3. A light fixture as defined in claim 2 wherein said cap member includes a portion projecting into said hub member and defining therewith a generally axially extending annular gap, and said cap member includes a flange portion overlying said end surface and defining therewith a generally radially extending annular gap extending outwardly from said axially extending gap.

4. A light fixture as defined in claim 3 wherein said axially extending annular gap and said radially extending annular gap are greater than 0.005 inch.

5. A light fixture as defined in claim 2 wherein said cap member supports a heat conducting member having means engaging said lamp element.

6. A light fixture as defined in claim 1 wherein said gap comprises an annular gap greater than 0.005 inch and is defined by mating inner and outer corner surfaces.

7. A light fixture as defined in claim 1 wherein said gap is defined between the end portion of a cylindrical hub member and a shouldered circular cap member mounted on said hub member in spaced relation.
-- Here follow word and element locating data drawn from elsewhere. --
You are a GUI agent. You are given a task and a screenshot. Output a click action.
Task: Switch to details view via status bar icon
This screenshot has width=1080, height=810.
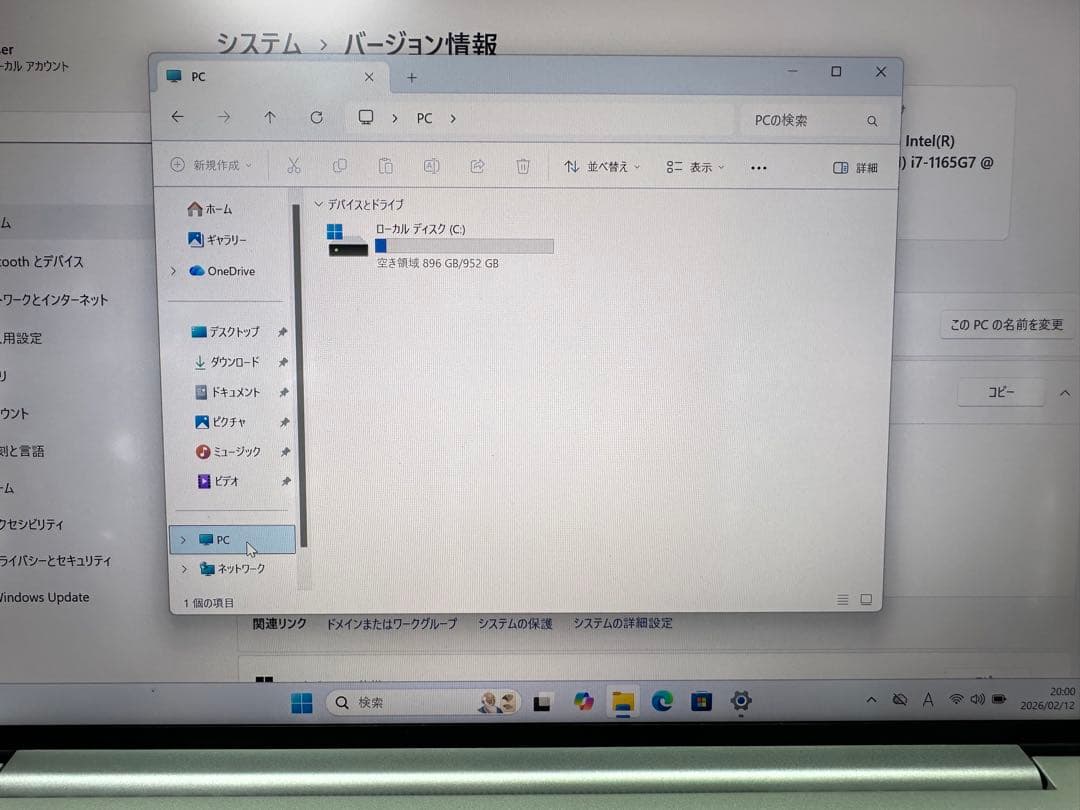coord(842,599)
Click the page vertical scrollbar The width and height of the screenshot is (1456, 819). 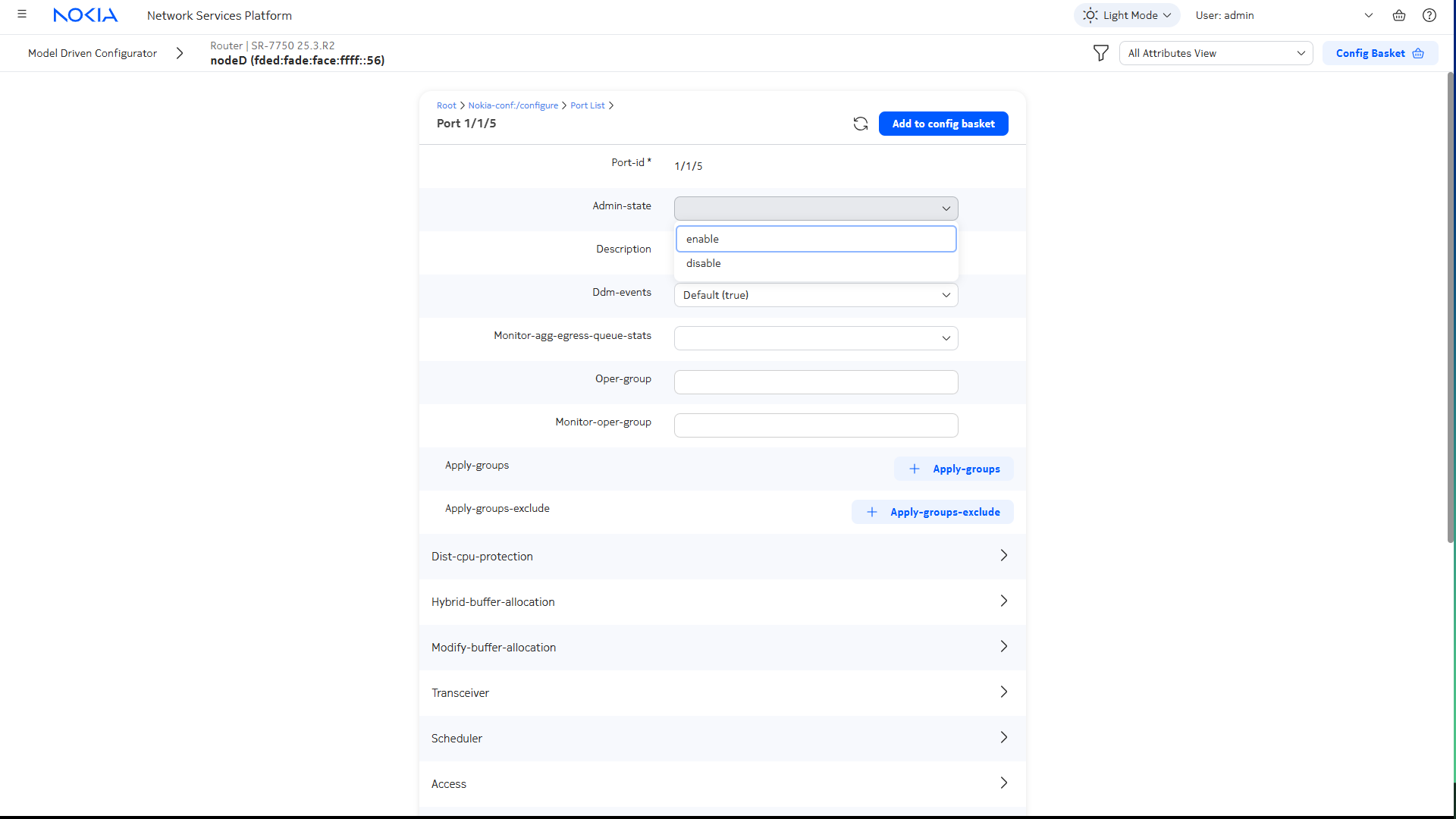pos(1450,303)
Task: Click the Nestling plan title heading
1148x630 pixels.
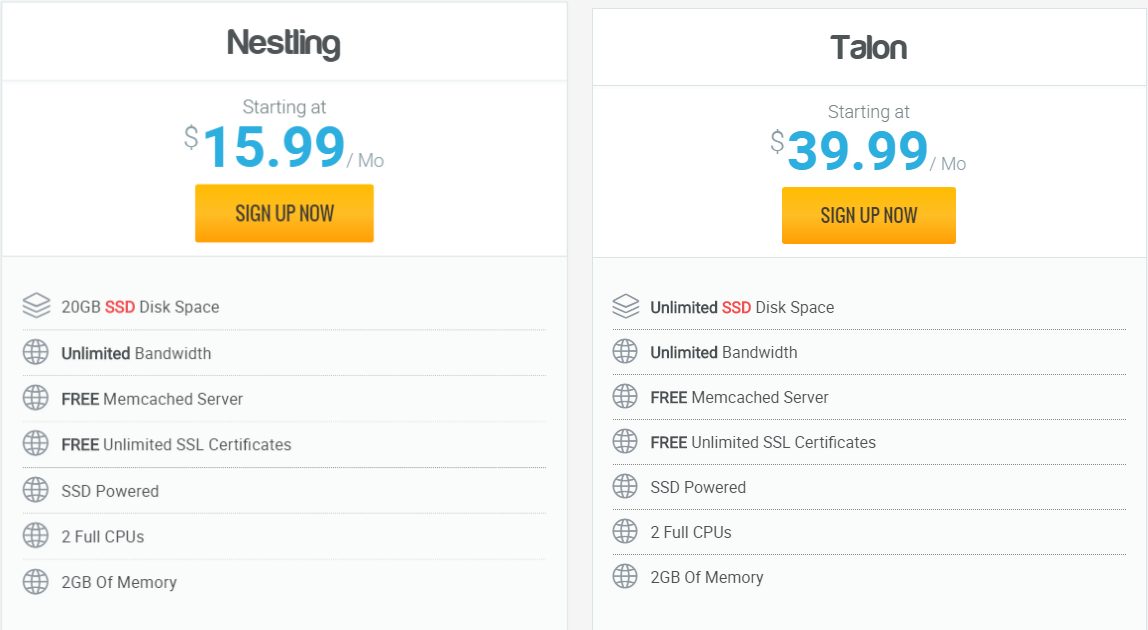Action: click(x=283, y=43)
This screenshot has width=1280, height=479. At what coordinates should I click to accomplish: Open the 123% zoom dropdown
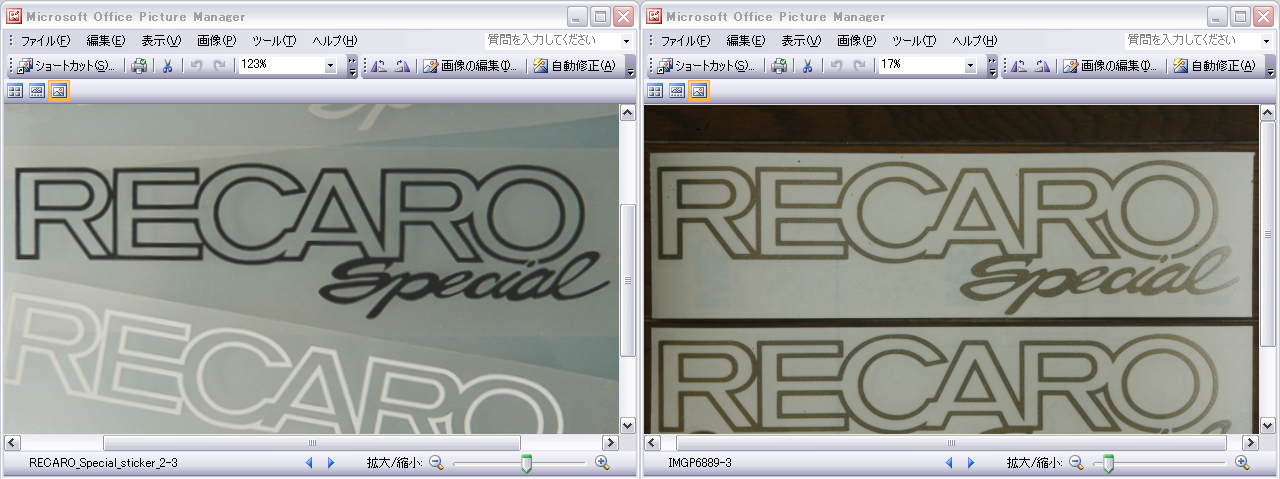[331, 66]
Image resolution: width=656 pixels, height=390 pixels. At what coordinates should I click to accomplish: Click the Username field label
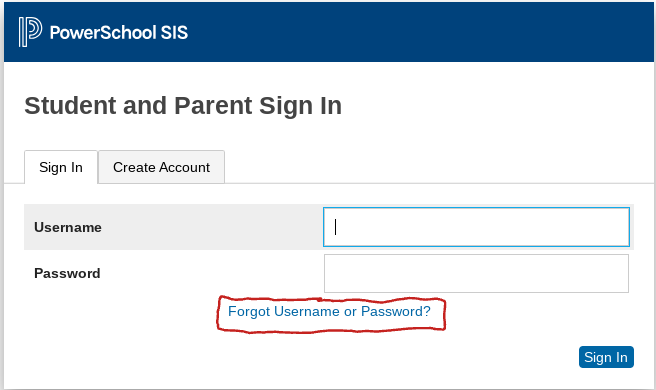[x=68, y=227]
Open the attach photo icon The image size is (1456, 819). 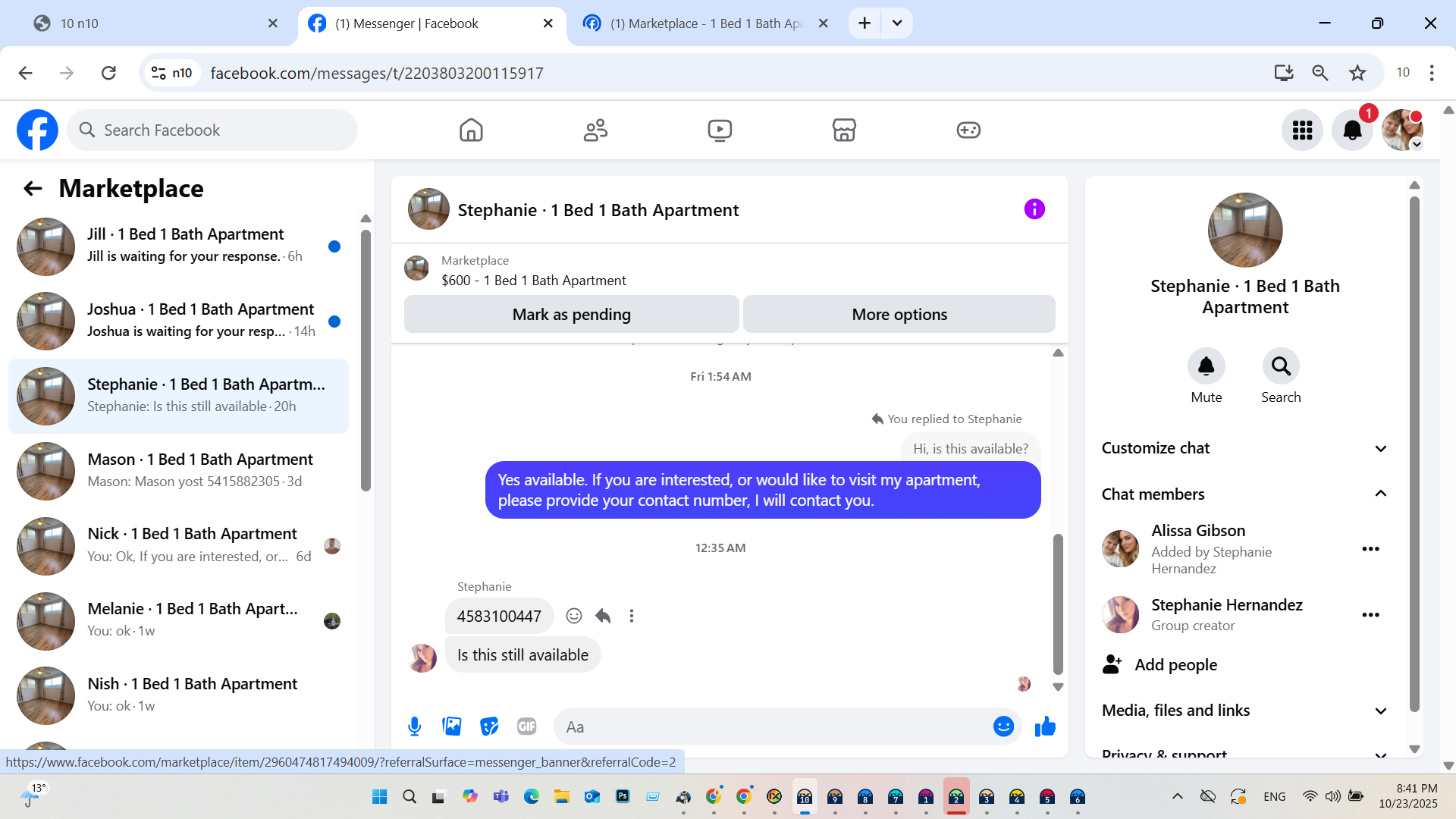point(452,726)
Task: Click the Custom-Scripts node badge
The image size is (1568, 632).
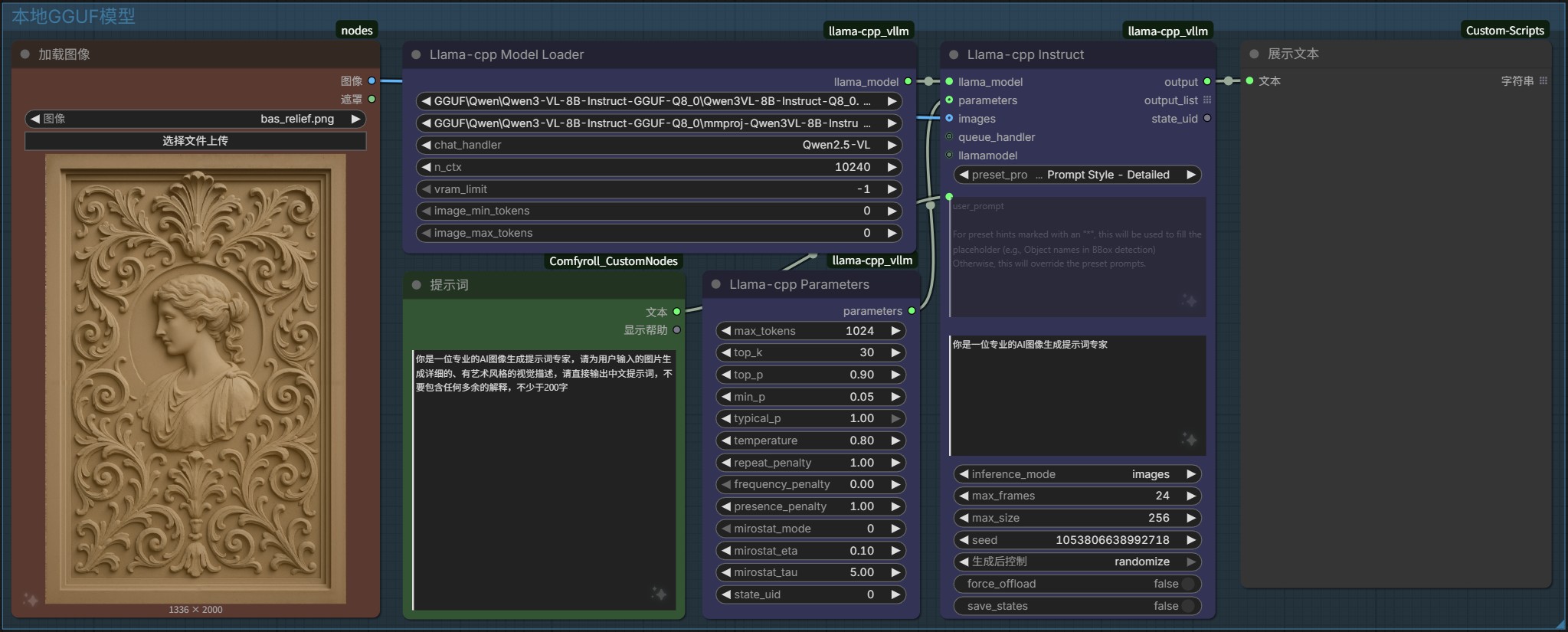Action: (1504, 31)
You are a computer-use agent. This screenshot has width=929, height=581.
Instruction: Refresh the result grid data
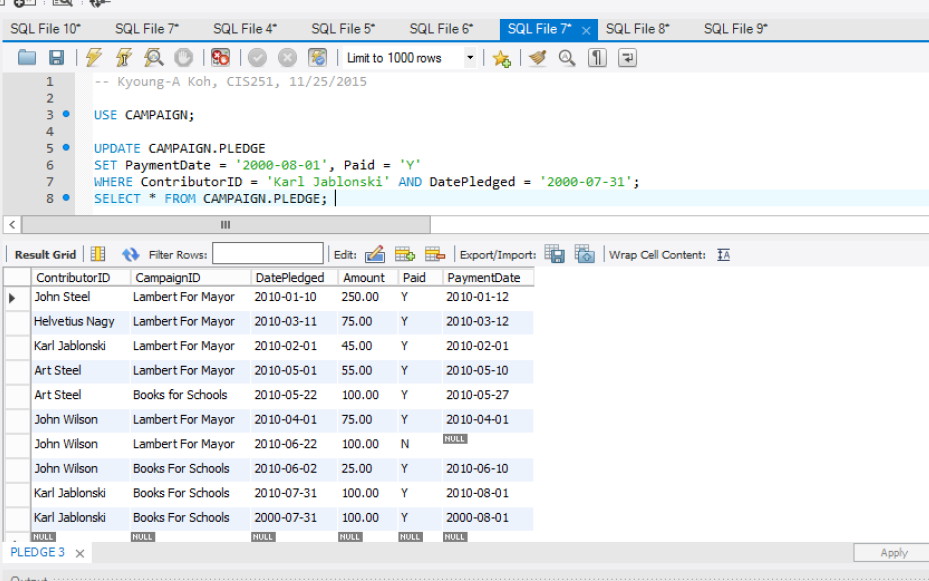131,254
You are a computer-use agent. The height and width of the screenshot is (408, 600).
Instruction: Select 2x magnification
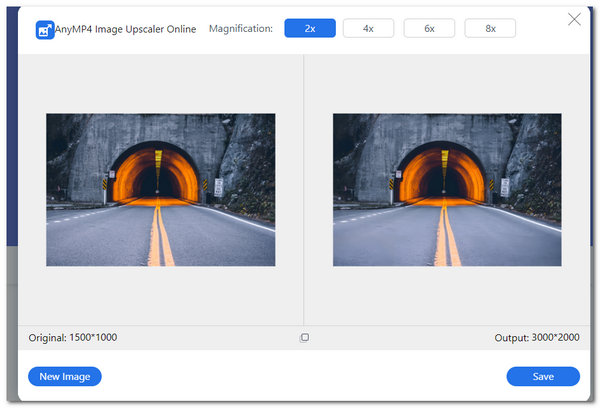309,28
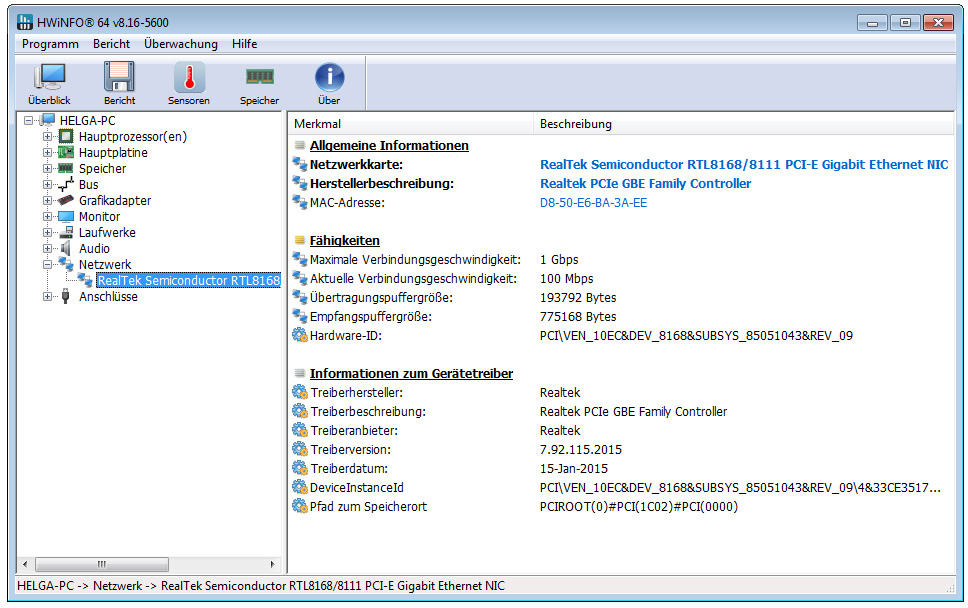Image resolution: width=968 pixels, height=608 pixels.
Task: Open Sensoren thermometer icon
Action: 189,78
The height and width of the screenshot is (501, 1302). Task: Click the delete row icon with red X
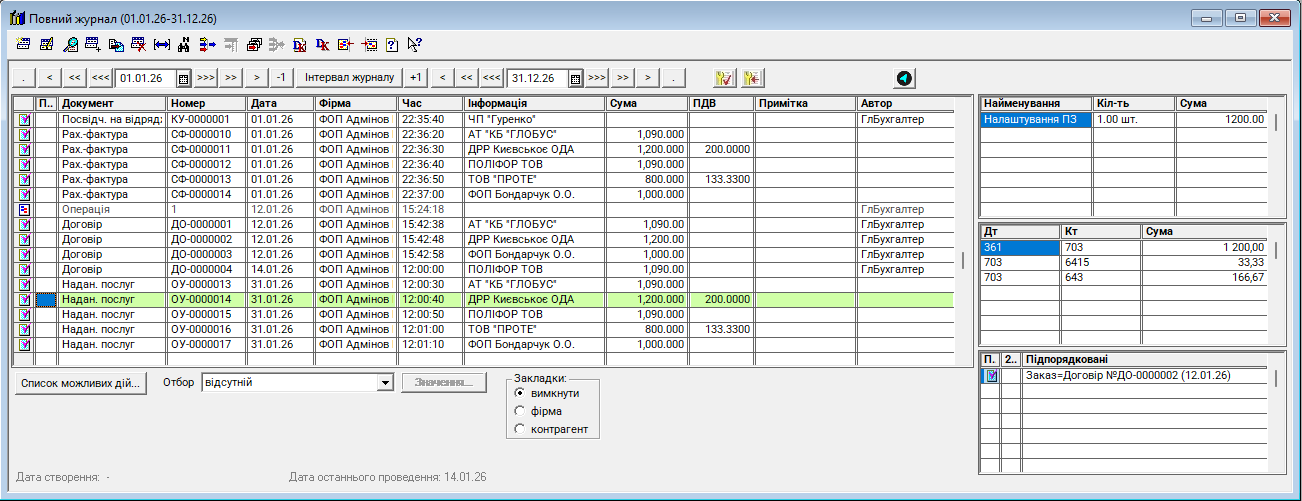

8. A light fixture adapted for use in an environment of flammable gases or materials, comprising metal body means supporting a light transmitting member and cooperating therewith to define an enclosed chamber, reflector means disposed within said chamber and having a light refecting surface, a lamp element spaced within said chamber generally between said light transmitting member and said light reflecting surface, said body means defining a gap providing for the release of pressurized gas from said chamber, and said gap forming a path which abruptly changes the direction of the gas flowing through said gap for extinguishing any flame within the gas.

9. A light fixture as defined in claim 8 wherein said gap has an L-shaped cross-sectional configuration.

10. A light fixture as defined in claim 8 wherein said gap is substantially greater than 0.005 inch.

11. A light fixture as defined in claim 8 wherein said gap is annular and includes an axially extending portion connecting with a radially outwardly extending portion.